> _Work required_
From the data below, repeat exactly the lines from the line with "Decrease Download Speed with the down arrow" to the line with "You are a computer-use agent. The", both included.
● ● ● ● ●
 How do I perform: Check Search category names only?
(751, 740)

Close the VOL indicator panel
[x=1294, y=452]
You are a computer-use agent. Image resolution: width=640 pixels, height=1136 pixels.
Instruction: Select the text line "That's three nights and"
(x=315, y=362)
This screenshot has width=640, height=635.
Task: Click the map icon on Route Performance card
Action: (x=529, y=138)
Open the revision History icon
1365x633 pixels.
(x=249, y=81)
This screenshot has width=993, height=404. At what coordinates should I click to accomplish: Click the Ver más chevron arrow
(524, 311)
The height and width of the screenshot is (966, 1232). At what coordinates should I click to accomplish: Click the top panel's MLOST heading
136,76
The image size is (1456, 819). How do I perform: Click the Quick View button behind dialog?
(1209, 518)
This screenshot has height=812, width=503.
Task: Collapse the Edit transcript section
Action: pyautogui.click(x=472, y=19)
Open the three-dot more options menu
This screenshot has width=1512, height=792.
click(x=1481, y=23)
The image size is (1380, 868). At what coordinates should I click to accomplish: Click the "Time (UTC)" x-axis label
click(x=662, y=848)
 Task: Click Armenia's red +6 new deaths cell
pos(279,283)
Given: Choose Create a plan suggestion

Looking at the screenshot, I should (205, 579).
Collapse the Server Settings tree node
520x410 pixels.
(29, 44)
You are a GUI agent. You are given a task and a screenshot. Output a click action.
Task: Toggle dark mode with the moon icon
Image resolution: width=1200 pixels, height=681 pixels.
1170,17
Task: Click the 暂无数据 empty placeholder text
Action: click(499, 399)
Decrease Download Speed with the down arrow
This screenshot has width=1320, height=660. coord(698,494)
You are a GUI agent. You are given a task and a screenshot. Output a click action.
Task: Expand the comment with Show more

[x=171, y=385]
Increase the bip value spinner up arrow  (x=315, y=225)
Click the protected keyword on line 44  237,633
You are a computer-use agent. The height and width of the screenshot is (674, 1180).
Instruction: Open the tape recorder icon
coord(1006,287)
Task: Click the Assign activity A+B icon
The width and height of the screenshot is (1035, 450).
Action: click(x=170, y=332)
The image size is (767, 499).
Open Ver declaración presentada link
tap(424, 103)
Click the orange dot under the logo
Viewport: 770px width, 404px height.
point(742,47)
● ● ● ● ●
> _Result_
Decrease Download Speed with the down arrow
This screenshot has width=1320, height=660. coord(698,494)
You are a GUI agent. You are given a task and a screenshot. Output a click action.
Task: Expand the comment with Show more

[x=171, y=385]
Increase the bip value spinner up arrow  (x=315, y=225)
Click the protected keyword on line 44  237,633
You are a computer-use agent. The height and width of the screenshot is (674, 1180).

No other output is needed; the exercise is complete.